Indian police and paramilitary men patrol at the site of gunfight on the outskirts of Srinagar, the summer capital of Indian Kashmir, 03 January 2022. EPA-EFE/FAROOQ KHAN

The summoning and interrogations of journalists have created an atmosphere of fear and uncertainty. Journalists who are summoned and questioned for their reports or their social media posts are told that they are “under watch”. Over the last year, even the families of journalists have been  summoned and questioned.

In July 2021, Zahra’s parents were accosted and stalked by police in the city of Srinagar. Journalist Shahid Tantray, from The Caravan magazine, also said police harassed and questioned him and his family about his reports on Kashmir this year. Tantray was summoned by J&K police in June 2022 over a “mischievous” article he published in the magazine. 

“The continued intimidation and harassment of journalists in Kashmir has had a chilling effect on their work for some years now”, Geeta Seshu, co-founder of the FreeSpeechCollective, told IPI. “However, the latest pattern of issuing summons and interrogating not just the journalists, but also members of their families, conducting raids on their residential premises or the work-places of family members, is an attempt to intimidate their near and dear ones and rob the journalists of their emotional and social support.”

Censorship of independent media

In addition to attacking and threatening individual journalists, the state targets independent news outlets and organizations in Kashmir that continue to report factual stories despite the crackdown on the press. 

Recently, several journalists in Kashmir have said their work, especially stories critical of the government, has disappeared from the digital archives of local newspapers. They say it is a deliberate attempt to twist history, according to reports. 

A Kashmiri journalist holds laptop during a protest against the ongoing internet blockade that completes 100 days in Srinagar, Indian Kashmir, 12 November 2019. EPA-EFE/FAROOQ KHAN

In January 2022, a group of pro-government journalists took over the Kashmir Press Club, and it was subsequently shut down by authorities. The surprising overthrow of the KPC, the largest body of independent reporters in the region known for its critical reporting and for defending press freedom, highlights the rapid erosion of press freedom in Kashmir.

In October 2020, Indian officials sealed the office of the Kashmir Times, a leading English daily and one of the oldest newspapers in the region, without any due process or notice. Local journalists condemned the action, calling it “government-sponsored intimidation attempts to silence an independent newspaper.”

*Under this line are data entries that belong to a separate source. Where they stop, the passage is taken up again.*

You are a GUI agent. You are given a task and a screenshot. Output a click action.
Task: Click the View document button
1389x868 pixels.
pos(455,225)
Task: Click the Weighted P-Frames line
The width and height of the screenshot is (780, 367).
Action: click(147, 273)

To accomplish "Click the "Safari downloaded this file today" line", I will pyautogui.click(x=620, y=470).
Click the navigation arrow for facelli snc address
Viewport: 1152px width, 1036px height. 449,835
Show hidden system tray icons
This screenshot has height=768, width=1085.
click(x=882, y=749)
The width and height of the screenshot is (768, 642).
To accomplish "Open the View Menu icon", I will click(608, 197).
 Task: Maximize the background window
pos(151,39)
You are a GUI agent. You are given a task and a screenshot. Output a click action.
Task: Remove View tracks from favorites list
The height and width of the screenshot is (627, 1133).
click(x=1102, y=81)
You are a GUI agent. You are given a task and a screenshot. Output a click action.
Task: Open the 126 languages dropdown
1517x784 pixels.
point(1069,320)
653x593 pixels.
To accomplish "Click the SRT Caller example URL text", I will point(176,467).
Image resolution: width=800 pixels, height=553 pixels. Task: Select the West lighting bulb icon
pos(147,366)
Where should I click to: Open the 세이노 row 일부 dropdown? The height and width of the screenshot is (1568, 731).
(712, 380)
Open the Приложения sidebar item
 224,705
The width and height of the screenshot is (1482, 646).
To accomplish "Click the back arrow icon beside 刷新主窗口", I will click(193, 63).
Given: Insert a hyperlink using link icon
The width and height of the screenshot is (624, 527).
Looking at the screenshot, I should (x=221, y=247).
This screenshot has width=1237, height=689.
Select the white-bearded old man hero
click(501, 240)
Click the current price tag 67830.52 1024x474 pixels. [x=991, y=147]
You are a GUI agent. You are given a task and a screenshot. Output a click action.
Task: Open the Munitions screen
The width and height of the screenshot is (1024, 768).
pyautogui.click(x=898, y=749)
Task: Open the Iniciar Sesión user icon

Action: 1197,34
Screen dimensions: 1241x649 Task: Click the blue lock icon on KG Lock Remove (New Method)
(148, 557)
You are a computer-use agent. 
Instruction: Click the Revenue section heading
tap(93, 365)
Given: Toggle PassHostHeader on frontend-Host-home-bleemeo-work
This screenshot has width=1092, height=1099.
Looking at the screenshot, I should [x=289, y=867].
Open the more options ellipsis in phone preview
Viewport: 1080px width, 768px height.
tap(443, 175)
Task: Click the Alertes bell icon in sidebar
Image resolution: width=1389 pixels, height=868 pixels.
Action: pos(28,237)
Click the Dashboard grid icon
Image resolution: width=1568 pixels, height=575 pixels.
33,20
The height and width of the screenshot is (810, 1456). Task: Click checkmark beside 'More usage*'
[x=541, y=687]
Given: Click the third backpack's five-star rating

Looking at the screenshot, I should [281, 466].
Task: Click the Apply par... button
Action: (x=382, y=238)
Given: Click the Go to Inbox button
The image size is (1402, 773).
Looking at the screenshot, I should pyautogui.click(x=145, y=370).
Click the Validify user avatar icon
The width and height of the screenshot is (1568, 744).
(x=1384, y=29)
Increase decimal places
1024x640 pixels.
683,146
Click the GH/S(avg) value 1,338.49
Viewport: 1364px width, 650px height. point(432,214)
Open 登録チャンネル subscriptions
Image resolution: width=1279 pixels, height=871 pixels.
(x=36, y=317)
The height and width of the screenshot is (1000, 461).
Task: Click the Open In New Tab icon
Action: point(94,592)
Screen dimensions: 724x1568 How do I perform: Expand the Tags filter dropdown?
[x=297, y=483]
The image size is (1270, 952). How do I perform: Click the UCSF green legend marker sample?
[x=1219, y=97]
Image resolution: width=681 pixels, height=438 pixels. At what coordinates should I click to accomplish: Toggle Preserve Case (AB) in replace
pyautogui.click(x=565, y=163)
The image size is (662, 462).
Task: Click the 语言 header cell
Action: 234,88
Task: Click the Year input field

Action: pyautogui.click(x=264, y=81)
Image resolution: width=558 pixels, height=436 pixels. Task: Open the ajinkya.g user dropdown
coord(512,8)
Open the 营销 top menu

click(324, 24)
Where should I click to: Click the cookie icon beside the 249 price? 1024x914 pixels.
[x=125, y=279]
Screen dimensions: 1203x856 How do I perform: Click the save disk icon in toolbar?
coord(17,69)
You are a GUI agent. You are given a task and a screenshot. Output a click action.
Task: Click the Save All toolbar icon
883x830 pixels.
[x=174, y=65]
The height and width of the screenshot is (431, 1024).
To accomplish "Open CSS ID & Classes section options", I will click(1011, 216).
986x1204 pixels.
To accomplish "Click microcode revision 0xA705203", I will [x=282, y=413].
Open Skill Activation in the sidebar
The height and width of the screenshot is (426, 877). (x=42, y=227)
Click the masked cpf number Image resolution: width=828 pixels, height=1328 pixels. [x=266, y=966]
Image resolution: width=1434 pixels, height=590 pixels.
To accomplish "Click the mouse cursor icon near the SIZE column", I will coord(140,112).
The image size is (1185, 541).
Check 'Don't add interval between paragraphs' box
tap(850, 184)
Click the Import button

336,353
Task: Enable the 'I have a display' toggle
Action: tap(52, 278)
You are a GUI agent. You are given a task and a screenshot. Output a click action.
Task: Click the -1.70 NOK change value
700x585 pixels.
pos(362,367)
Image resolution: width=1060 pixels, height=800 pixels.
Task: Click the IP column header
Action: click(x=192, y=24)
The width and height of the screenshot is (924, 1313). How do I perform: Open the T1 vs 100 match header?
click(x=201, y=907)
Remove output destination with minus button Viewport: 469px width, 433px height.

The state has censored and kept other newspapers in check through government ads, as many news outlets in the region rely on revenue from state advertising. In 2019, the J&K government denied advertisements to two major newspapers, Greater Kashmir and the Kashmir Reader. It removed 30 more newspapers from a list of outlets approved for state ad revenue in 2021 for violating the 2020 media policy. The ban of government advertisements, an important revenue source, is a cost many media outlets can’t afford. 

Afraid for their safety and at risk of losing their main source of income, many newspapers and journalists are reportedly turning to self-censorship, staying away from controversial stories and writing anonymously. Financial pressure, surveillance and harassment by authorities have created a chilling effect on press freedom in Kashmir. 

The hostile atmosphere in Kashmir has forced local journalists to leave the Valley. Those reporters who stay say they are not able to write stories out of fear of repression and have not been paid for months. 

The exodus of journalists and the silencing of critical voices has created a void of reporting in Kashmir. Still, despite the unprecedented levels of violence and harassment against independent media, many journalists remain, trying to tell the stories of Kashmir.